アートを多数収集するコレクターにも、開眼するきっかけとなった最初の一歩があったはず。今のコレクションを築く、そのはじまりのエピソード、アートとの出会いを公認会計士・深野一朗さんに語っていただいた。

photo: Kazuharu Igarashi / illustration: Masaki Takahashi / text: Keiko Kamijo

思わず考えさせられてしまう、抽象性の高さに魅せられて

「ショッピング中毒なんですよ」と言う深野一朗さんが、現代アートの収集を始めたのは2011年だ。家具や食器などを収集していたが、地震で大半が壊れてしまった。ものを買い集めること自体に疑問を感じ「物質的な豊かさではなく、精神的な豊かさ」を求め始めた。それでずっと毛嫌いしていた現代アートを見てみようと美術館やギャラリーに通い始めた。

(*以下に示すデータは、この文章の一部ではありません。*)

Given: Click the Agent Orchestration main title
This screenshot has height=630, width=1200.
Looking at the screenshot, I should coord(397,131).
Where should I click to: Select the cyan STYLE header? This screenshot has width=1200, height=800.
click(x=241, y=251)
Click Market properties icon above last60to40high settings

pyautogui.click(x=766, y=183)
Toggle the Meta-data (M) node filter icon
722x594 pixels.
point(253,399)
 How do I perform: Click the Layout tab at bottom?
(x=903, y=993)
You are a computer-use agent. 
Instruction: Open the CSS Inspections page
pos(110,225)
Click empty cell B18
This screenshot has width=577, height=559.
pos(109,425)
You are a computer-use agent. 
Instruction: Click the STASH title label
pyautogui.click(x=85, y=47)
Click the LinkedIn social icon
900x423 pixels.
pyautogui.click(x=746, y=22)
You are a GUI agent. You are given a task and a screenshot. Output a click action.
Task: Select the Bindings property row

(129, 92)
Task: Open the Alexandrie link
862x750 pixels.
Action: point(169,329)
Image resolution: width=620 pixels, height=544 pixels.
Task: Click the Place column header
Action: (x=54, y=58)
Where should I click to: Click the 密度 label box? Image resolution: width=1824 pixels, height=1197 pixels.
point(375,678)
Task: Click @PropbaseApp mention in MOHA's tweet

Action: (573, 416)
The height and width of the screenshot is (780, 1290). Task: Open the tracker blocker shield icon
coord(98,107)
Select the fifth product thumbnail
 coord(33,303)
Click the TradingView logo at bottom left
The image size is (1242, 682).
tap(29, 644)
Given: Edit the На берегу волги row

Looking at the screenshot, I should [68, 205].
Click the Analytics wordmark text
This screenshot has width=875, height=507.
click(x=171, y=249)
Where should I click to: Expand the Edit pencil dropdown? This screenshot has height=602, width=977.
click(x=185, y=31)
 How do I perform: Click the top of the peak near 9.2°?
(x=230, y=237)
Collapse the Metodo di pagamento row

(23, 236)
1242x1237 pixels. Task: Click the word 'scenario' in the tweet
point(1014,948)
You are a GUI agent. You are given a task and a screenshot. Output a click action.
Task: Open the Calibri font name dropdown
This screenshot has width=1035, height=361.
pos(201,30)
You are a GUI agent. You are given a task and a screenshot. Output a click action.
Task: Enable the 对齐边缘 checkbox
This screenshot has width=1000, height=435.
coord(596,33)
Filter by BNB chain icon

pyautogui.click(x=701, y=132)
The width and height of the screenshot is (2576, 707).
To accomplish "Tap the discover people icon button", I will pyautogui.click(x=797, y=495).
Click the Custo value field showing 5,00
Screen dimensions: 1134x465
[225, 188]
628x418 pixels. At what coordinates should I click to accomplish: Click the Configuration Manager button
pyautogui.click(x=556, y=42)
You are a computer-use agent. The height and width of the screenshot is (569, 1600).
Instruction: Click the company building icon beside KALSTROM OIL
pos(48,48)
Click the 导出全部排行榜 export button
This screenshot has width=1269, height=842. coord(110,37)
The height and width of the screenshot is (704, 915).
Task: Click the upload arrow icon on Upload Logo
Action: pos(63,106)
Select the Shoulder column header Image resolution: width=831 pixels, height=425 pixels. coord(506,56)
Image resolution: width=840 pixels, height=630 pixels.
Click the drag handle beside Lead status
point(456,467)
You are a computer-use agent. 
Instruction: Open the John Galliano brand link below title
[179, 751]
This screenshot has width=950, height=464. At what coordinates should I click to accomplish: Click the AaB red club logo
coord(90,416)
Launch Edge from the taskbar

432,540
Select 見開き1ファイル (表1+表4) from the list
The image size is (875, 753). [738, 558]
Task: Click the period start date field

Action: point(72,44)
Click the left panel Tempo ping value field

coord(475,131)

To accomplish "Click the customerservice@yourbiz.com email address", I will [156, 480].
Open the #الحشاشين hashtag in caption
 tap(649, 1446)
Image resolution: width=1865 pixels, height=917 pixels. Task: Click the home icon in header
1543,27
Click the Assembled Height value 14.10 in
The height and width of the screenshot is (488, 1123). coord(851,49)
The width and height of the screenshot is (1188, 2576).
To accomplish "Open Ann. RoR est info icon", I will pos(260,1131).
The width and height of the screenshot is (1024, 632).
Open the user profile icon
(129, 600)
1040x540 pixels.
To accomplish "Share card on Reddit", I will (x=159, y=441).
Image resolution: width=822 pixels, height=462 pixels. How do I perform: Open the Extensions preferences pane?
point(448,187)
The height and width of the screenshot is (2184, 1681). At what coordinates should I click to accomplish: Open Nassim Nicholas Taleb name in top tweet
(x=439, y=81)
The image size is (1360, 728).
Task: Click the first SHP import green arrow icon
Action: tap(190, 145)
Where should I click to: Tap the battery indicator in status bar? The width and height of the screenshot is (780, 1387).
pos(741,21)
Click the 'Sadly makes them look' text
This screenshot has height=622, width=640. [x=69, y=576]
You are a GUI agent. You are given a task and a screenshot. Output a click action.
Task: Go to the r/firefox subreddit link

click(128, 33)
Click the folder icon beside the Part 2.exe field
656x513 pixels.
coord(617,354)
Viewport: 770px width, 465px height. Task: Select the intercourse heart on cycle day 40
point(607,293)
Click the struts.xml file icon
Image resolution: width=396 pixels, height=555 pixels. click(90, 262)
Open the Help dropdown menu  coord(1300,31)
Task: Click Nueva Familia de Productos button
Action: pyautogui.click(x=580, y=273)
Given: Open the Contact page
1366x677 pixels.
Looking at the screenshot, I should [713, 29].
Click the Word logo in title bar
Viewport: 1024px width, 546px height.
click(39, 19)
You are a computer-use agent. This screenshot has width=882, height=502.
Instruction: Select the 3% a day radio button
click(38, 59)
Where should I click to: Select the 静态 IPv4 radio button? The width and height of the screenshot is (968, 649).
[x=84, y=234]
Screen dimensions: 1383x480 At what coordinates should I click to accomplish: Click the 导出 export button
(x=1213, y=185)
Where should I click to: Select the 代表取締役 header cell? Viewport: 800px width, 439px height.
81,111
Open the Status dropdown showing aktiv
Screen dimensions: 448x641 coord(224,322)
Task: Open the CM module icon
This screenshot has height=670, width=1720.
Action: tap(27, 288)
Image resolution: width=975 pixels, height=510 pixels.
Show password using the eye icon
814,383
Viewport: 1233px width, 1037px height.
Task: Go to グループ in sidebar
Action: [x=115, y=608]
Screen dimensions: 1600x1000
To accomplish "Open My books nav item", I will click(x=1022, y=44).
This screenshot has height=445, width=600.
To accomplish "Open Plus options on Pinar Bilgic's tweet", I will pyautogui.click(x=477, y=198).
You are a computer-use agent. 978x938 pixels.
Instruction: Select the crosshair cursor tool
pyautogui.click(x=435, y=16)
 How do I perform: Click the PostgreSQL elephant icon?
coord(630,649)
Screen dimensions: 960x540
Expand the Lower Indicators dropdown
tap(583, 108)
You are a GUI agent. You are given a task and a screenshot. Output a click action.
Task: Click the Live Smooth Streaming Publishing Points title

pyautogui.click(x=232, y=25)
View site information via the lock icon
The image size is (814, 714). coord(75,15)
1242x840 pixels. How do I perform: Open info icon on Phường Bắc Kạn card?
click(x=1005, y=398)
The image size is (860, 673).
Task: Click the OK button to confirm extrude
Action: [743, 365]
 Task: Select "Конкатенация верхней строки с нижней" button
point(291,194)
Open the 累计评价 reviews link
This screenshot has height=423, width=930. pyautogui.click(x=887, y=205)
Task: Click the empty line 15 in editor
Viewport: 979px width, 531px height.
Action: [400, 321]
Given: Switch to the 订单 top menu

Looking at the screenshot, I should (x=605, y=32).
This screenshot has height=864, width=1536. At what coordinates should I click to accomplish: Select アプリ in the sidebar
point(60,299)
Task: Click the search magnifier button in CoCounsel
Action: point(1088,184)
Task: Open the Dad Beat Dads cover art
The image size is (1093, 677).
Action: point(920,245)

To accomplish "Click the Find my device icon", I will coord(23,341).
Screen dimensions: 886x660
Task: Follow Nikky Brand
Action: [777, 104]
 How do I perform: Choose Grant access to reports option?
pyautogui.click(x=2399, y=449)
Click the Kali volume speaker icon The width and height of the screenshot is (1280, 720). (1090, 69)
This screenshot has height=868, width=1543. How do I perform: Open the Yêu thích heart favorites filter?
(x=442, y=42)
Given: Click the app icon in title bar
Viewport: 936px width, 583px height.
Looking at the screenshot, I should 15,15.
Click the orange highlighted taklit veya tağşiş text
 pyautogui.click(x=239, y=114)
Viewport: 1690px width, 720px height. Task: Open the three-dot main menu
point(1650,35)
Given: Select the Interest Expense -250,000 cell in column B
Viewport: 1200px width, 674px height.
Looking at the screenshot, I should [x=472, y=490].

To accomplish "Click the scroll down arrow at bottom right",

そんな日々の中、12年に東京都現代美術館で毛利悠子の作品と出会った。様々な日用品が、電子制御で生き物のように動きだす空間だった。「劇場感がありつつも抽象性が高く、相反する要素が混在しているのが魅力。コンセプトを見せられるというよりも、ふと考えさせられてしまう。見た後、すぐに開催された展覧会で作品を購入しました」

最近は作品単体よりも作家自身をサポートするような収集方法に変化した。「購入する作品点数は減ったし、交流する作家も限られますが、その分関係が深くなりました」

毛利悠子の《Shirohebi》

アーティスト・毛利悠子《Shirohebi》
毛利悠子の《Shirohebi》2013年、ミクストメディア。カセットデッキを回すとその音声が電気信号に変換され、ノイズになって下の受話器から出る。作家自らがインストール(設置)した。